Getting at the actual question, making a character whose primary design is “mind-games” in the form of “ambiguous, intentionally similarly looking moves” is completely fine with me in most instances. As example of this that you did not raise, I would say that King of Fighter’s Chizuru Kagura would easily count as one. Given that a character in I have an idea is like her for in that game that I keep mentioning despite the fact I will likely never get around to it, i.e. he can either send out light-based illusions of himself as a projectiles or pseudo-teleport to attack, I obviously do not have a problem with it.

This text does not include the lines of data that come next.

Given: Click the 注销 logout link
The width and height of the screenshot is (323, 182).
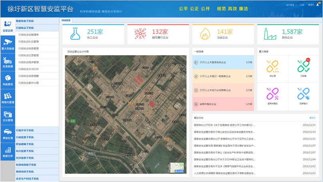Looking at the screenshot, I should [302, 5].
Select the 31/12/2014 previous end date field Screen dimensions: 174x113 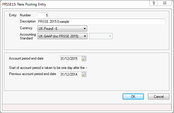tap(71, 74)
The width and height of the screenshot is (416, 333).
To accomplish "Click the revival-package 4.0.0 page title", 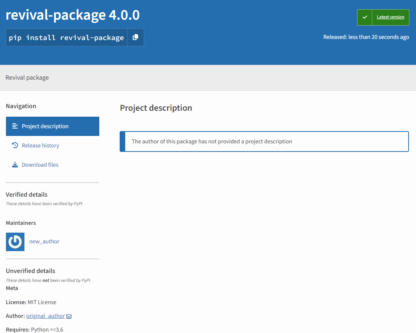I will coord(73,15).
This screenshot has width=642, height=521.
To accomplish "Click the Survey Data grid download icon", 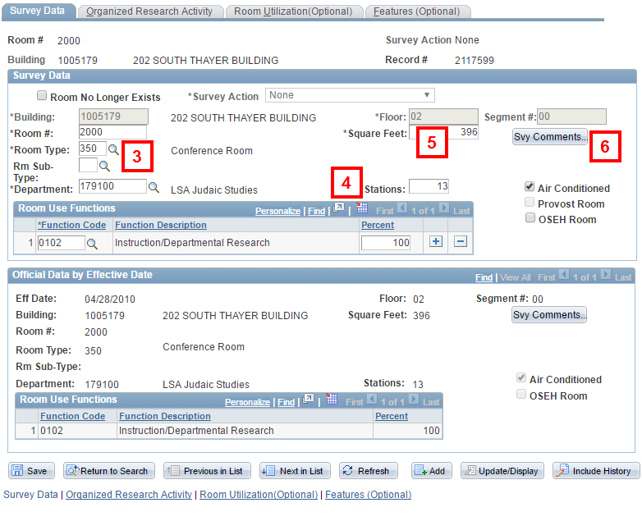I will pyautogui.click(x=362, y=209).
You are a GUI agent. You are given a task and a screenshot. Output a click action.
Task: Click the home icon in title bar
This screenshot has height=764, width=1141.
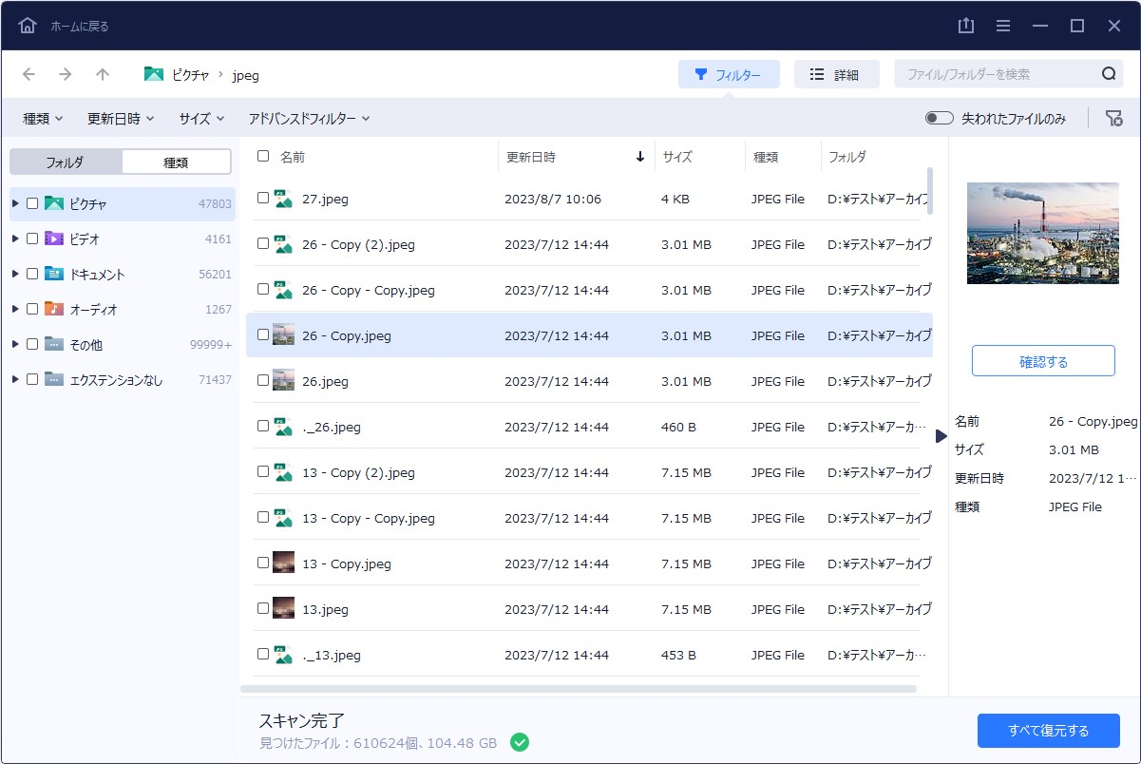28,26
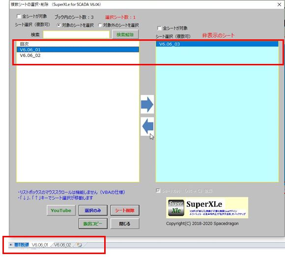The width and height of the screenshot is (285, 257).
Task: Enable left 全シートが対象 checkbox
Action: coord(19,16)
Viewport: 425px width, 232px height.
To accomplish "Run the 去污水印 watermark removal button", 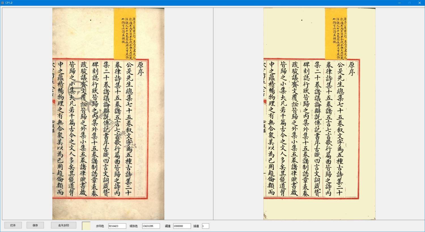I will click(63, 225).
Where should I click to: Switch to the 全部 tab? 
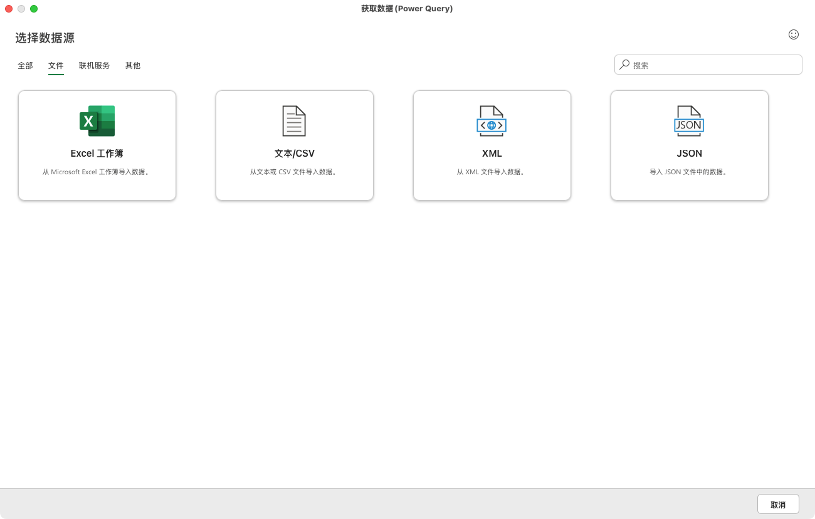(x=25, y=65)
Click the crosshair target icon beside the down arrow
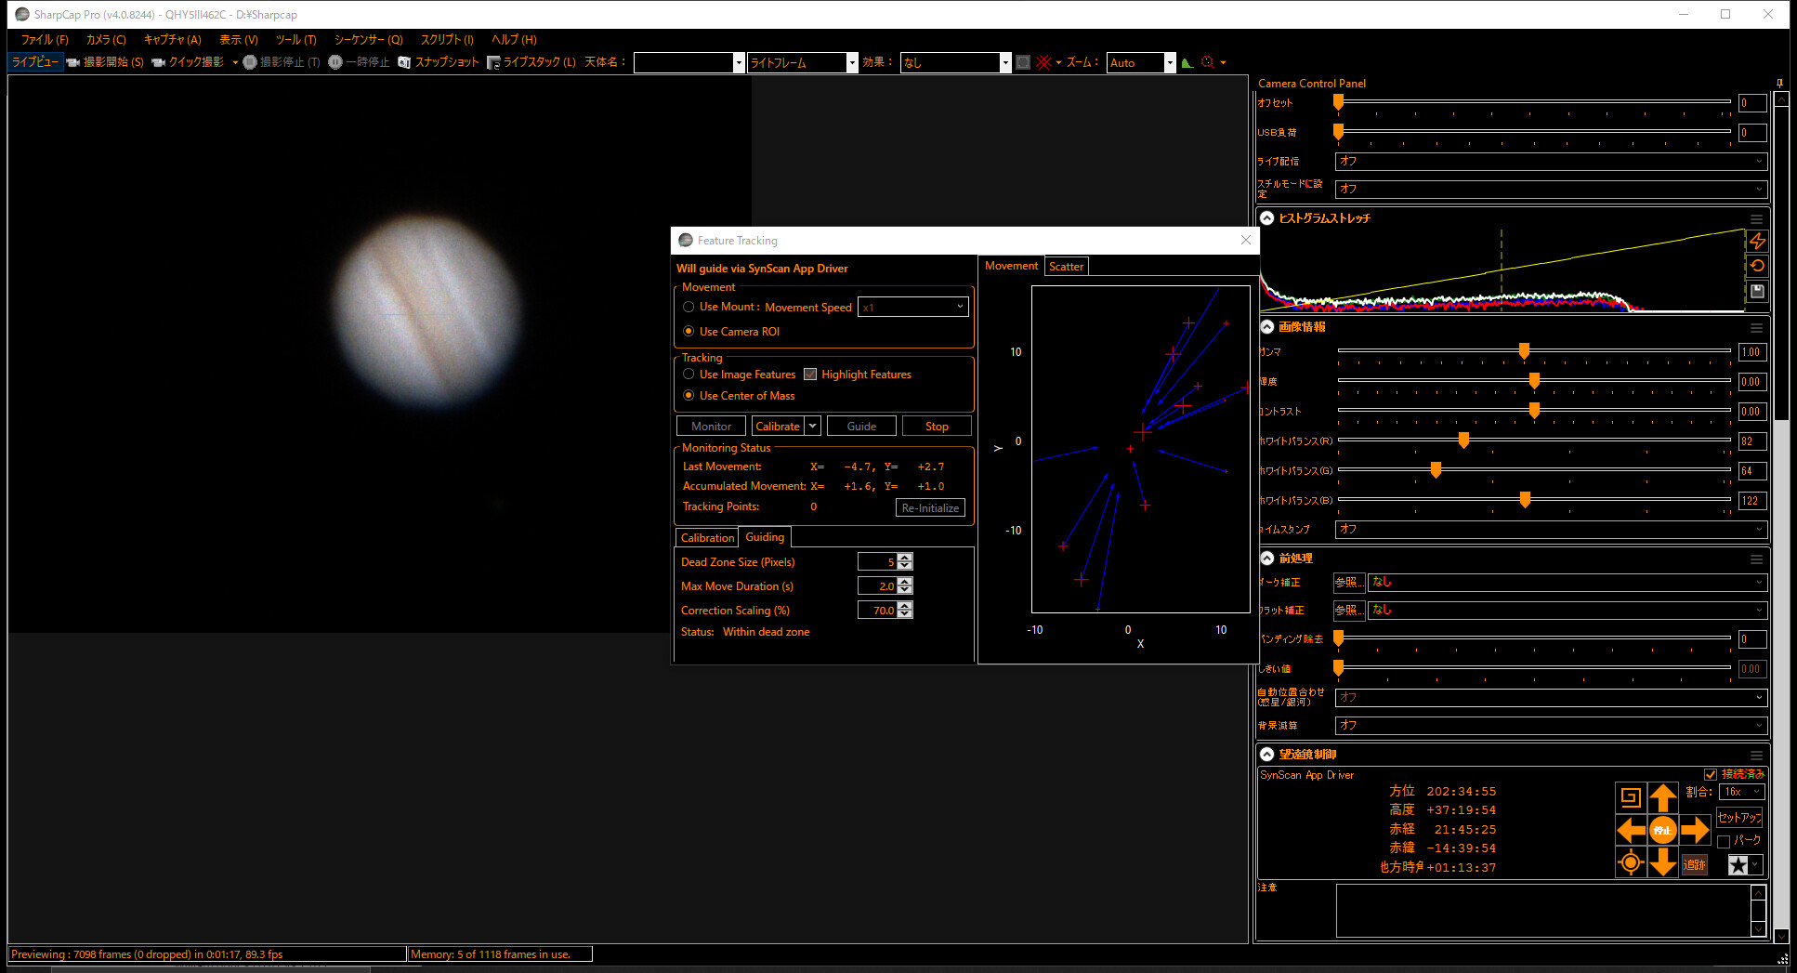The width and height of the screenshot is (1797, 973). coord(1631,862)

I think the sole exception I may have with that type of design is the way El Fuerte was designed. I do not hate the character, but I can see why quite a few people do even ignoring “scrubs”. Ignoring the fact that he has terrible normals (like pretty much all the new characters for SFIV sans Rufus and Seth), which itself was hitherto typically anathema to Street Fighter as a series, all of his mind-games are tied to knocking you down. In theory, this should not make him any more annoying than other mind-game characters, but in practice, it both makes fighting him extremely repetitive and frustrating. It also makes/made his match-ups rather harshly split: if he starts winning against characters without a decent wake-up reversal options, then they are likely doomed to spend most of the match-up on their backs without necessarily getting greatly outplayed; meanwhile, even if he starts winning against characters with decent or better wake-up reversal options, then he almost always has to play far more methodically and risk getting blown-up anyway after he knocks them down given how one-note his game-plan and damage tended to be until the moderate buff he got in Ultra (at least after the nerf his Ultra II got after Super).
That type of mind-game I would personally rather avoid if possible. I will have to think of who else might count as a mind-game character though.
On that note, I will ask a similar question: How do people feel about interface screwing abilities in fighting games? An example of this is an attack, say M.O.D.O.K.'s Jamming Bomb, that reverses your directional inputs for six seconds or so. Should attacks like that exist outside of maybe boss characters? Or should they even exist at all?
Leaving aside the fact that I don’t agree with that definition of “mind game”, (considering pretty much every fighting game character has the ability to these kinds of things, and the definition extends to a LOT of other situations) I’d like you to go a bit in-depth as for why these characters are “mind game characters”. Is it a high degree of reliance on these similar-looking moves that make the difference here?
Not a fan of them. These scenarios are not that common in fighters, thankfully, though obviously they’re ubiquitous in Xrd (YRC time slow can "eat inputs from your opponent), which is one of the few things I think the game could have handled better.
Anakaris’ is actually below bad. Poor damage and you can be thrown out of it ON HIT. And it costs meter to do, there is no meterless version. I guess it’s counterbalanced by his wake up move, but it’s still complete garbage,
I may have oversimplified what mind games really is in an attempt to make the topic more accessible to everyone. I myself do not play mind game characters and I haven’t touched a tekken game in about ten years, so my views on what mind games are could be off.
Here’s an article some dude called Machaboo wrote about mind games, for those who don’t know.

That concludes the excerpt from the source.